Exercise instructions –
Without the pictures, return each record as it appears.

Input for this task –
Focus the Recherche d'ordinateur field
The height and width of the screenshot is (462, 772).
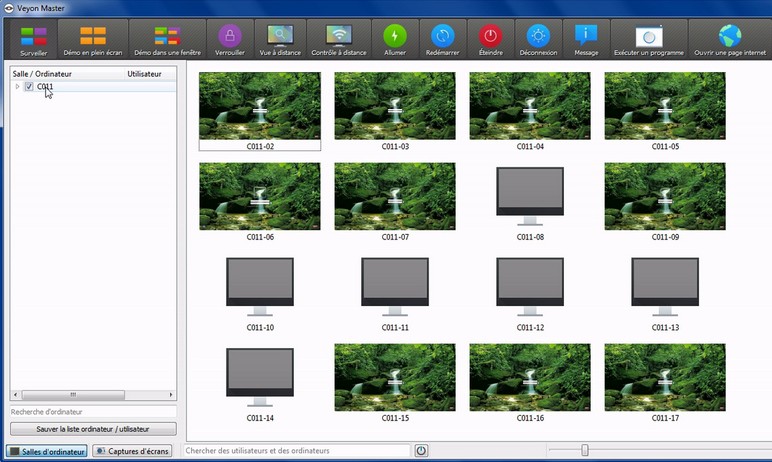click(x=93, y=412)
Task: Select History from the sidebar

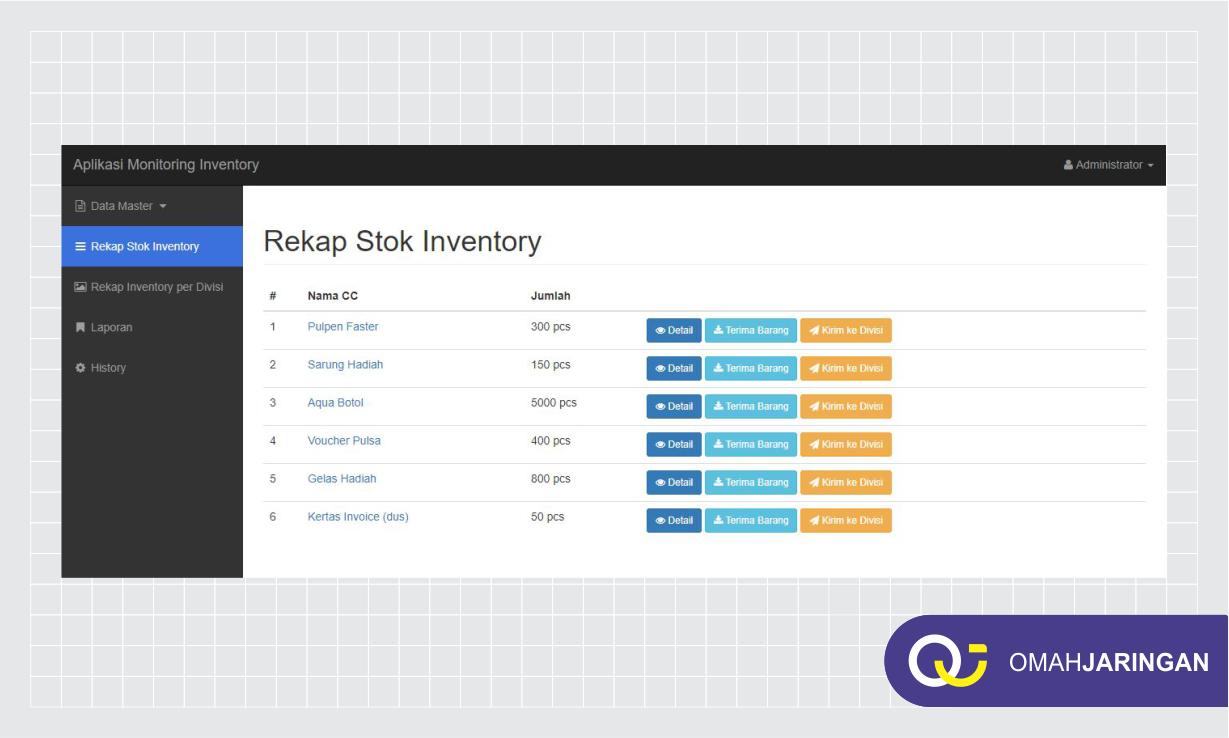Action: pos(105,367)
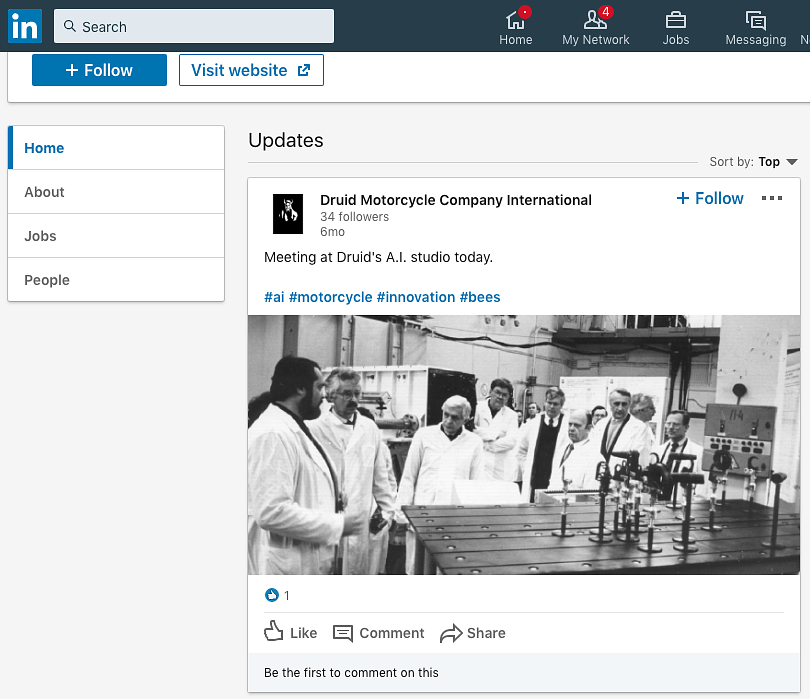Click the Druid company logo avatar
Viewport: 810px width, 699px height.
point(288,214)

Response area –
Focus the Recherche d'ordinateur field
The height and width of the screenshot is (462, 772).
click(x=93, y=412)
Task: Select History from the sidebar

Action: pos(105,367)
Click the Druid company logo avatar
Viewport: 810px width, 699px height.
point(288,214)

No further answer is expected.